CACAO + COLLAGEN SUPERFOOD CAKE
- 1/2 cup Cacao + Collagen
- 1/2 cup coconut flour
- 2 1/2 tsp gluten-free baking powder
- pinch of sea salt
- 6 organic eggs
- 1/2 cup organic maple syrup
- 100 ml extra virgin olive oil
- 125 ml of coconut milk
- 2 tsp vanilla bean paste
Keto Cacao Cream
- 1/3 cup whipping cream
- 1 tsp vanilla extract
- 60g 70% organic dark chocolate
- 1/4 cup coconut oil
- 1 tbsp Ancient + Brave Cacao + Collagen or cacao powder
- 1 tsp maple syrup
- 1/4 cup softened butter
For the cake
Preheat oven to 160°C / 320°F
Combine the Cacao + Collagen, coconut flour, baking powder and sea salt into a mixing bowl. Add the eggs, honey, vanilla, coconut milk and olive oil. Mix well until smooth and combined - a whisk works well for this. Pour into a 9-inch baking tin lined with baking paper.

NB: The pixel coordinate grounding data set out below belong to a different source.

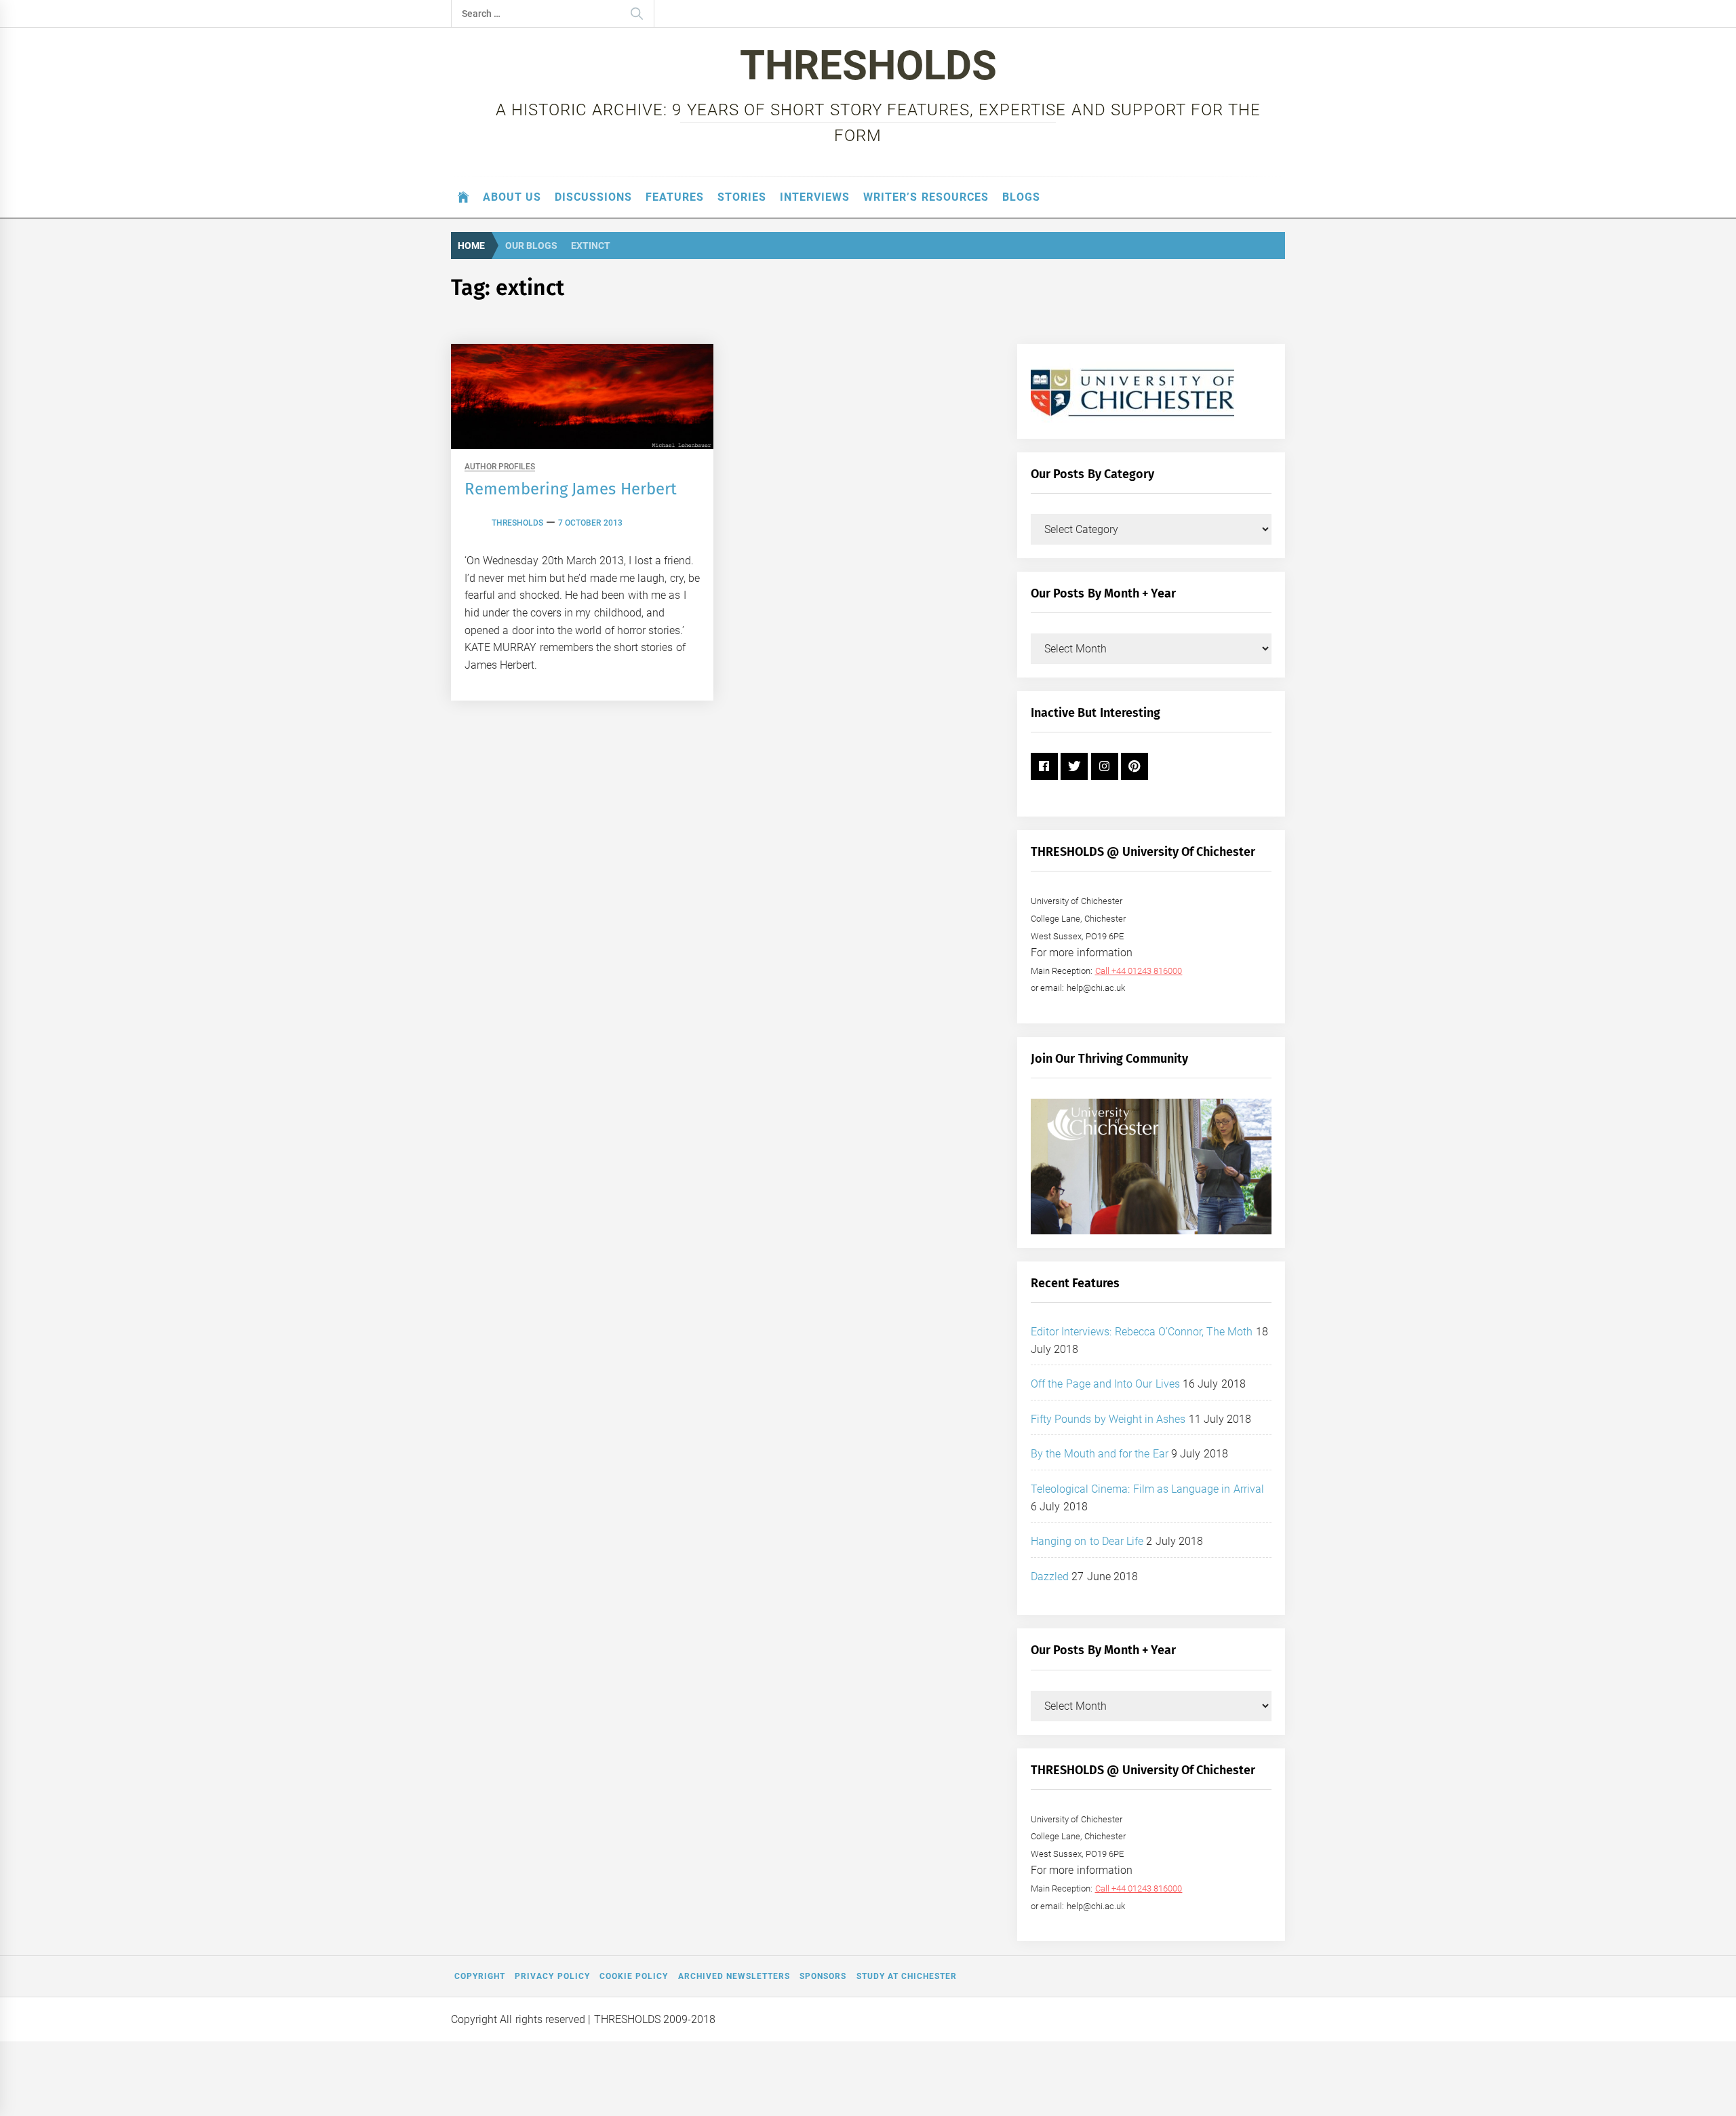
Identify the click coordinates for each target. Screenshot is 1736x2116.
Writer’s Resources (925, 197)
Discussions (593, 197)
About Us (512, 197)
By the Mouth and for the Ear (1099, 1453)
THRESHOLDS (868, 65)
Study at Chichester (907, 1976)
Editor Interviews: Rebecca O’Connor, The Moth (1142, 1331)
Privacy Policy (552, 1976)
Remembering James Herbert (571, 488)
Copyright (479, 1976)
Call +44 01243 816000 (1139, 971)
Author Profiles (500, 467)
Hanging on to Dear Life (1087, 1541)
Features (675, 197)
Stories (741, 197)
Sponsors (823, 1976)
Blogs (1021, 197)
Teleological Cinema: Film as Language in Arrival (1147, 1489)
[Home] (463, 197)
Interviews (815, 197)
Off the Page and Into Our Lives (1105, 1383)
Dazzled (1050, 1576)
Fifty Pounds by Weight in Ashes (1108, 1419)
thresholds (517, 523)
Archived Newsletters (734, 1976)
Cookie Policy (633, 1976)
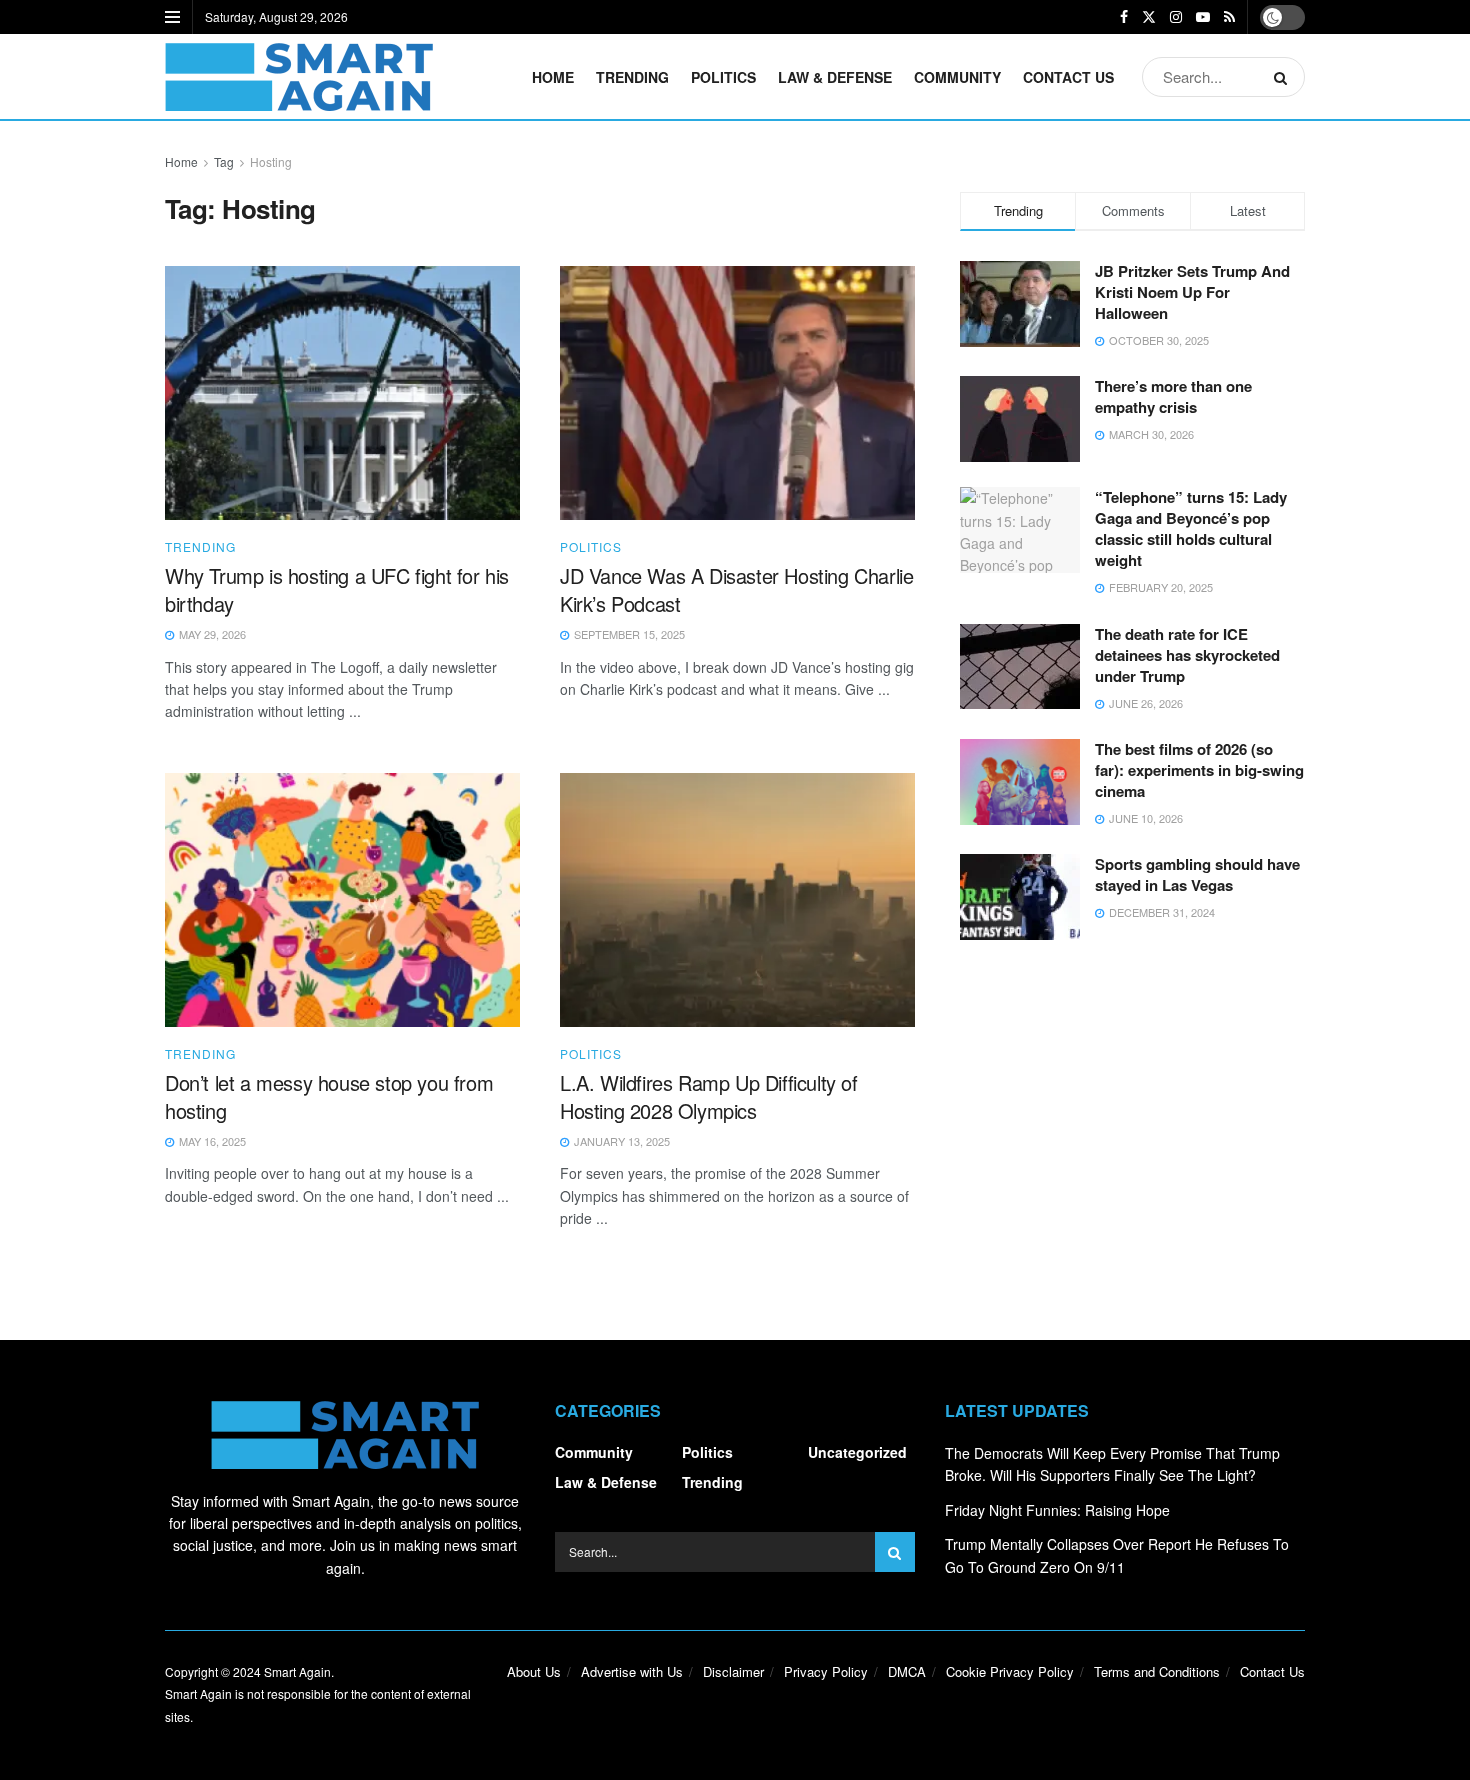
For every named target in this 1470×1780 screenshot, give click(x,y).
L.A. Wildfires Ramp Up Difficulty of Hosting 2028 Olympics (709, 1096)
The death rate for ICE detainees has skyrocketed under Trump (1187, 655)
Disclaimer (733, 1671)
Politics (723, 77)
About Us (534, 1671)
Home (553, 77)
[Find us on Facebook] (1124, 17)
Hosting (271, 161)
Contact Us (1068, 77)
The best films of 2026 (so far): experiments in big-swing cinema (1199, 770)
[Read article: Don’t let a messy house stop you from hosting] (342, 900)
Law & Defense (835, 77)
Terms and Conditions (1157, 1671)
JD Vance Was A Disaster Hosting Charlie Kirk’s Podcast (736, 589)
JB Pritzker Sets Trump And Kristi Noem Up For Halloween (1192, 292)
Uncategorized (857, 1452)
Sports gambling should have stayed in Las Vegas (1197, 874)
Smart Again (297, 1671)
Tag (224, 161)
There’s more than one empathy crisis (1173, 396)
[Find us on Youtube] (1203, 17)
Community (957, 77)
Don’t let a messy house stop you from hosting (329, 1096)
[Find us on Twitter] (1149, 17)
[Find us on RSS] (1229, 17)
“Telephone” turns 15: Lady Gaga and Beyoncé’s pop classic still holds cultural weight (1191, 528)
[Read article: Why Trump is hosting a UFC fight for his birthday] (342, 393)
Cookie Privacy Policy (1010, 1671)
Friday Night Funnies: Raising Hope (1057, 1510)
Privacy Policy (826, 1671)
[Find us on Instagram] (1176, 17)
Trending (632, 77)
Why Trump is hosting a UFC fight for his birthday (337, 589)
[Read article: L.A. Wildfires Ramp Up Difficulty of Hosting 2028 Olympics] (737, 900)
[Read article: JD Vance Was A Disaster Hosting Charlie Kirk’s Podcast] (737, 393)
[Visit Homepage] (299, 77)
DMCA (907, 1671)
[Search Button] (1284, 77)
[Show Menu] (172, 17)
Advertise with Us (632, 1671)
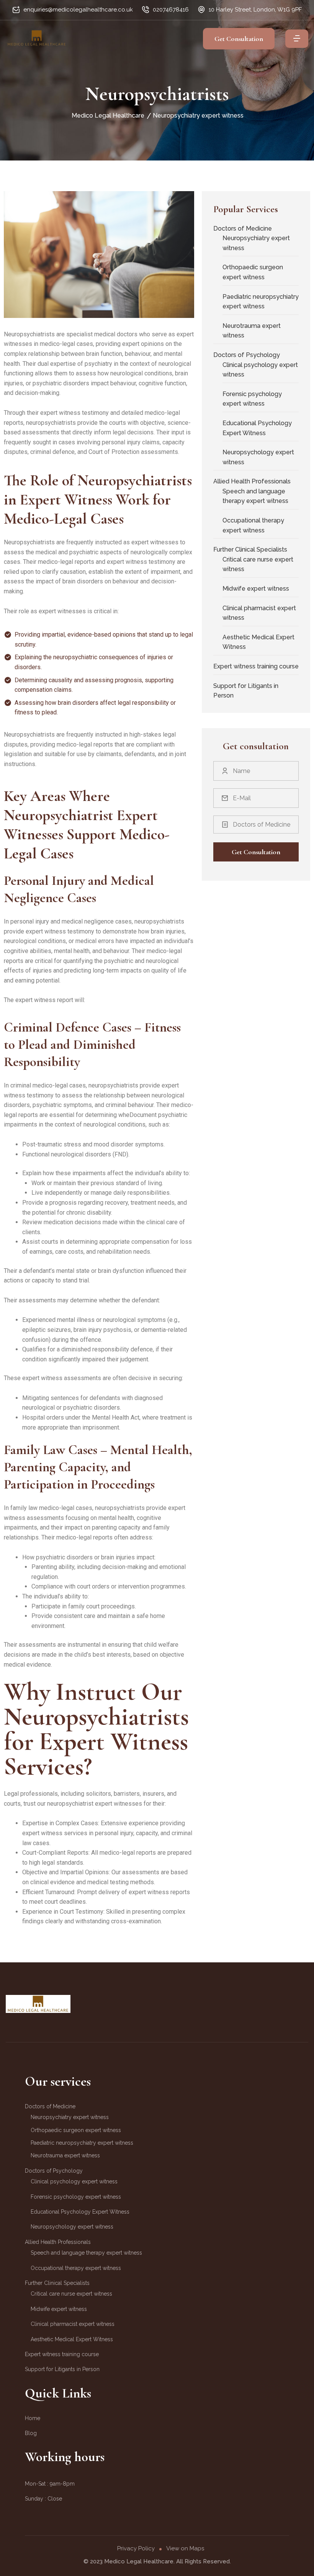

Bake the cake for 55-60 minutes or until cooked through. Test after 45 mins as oven temperatures may vary. Remove from the oven and cool.
For the keto cacao cream
Whisk whipping cream and vanilla extract together until thickened. Set aside.
Melt chocolate and coconut oil together. whisk in cacao + collagen or cacao powder and melted
Stir softened butter into chocolate mixture.
Add chocolate mixture to whipped cream and blend until incorporated.
Refrigerate until set, about an hour.
Once the cake has cooled top with keto cacao cream and garnish with your favourite superfoods + berries!
COFFEE + COLLAGEN SUPERFOOD BALLS
For the chocolate balls
- 1 cup sprouted buckwheat (or a healthy digestive biscuit of your choice)
- ½ cup smooth almond butter
- 1 tsp Ancient + Brave Coffee + Collagen or instant espresso powder
- 8 fresh pitted dates
For the chocolate coating
- 100g 80% dark organic chocolate, melted
- Ancient + Brave Cacao + Collagen powder or organic cacao powder for dusting
- 1 tsp desiccated coconut
- Dried rose petals for decoration
- Crushed pistachio nuts for topping
- Goji Berries for sprinkling
Throw the buckwheat, almond butter, dates, and the Coffee + Collagen or instant espresso powder into the food processor and process until well combined. Lightly wet your hands and scoop a teaspoon of the mix into the palm of your hand. Roll to form a smooth ball.
Place on a lined baking tray and refrigerate until set.
Drizzle or dip the truffles in the melted chocolate, sprinkle your choice of topping over the chocolate and allow to set. Serve on a beautiful plate with local wild edible flowers!
Present your delicious Mother’s Day gifts!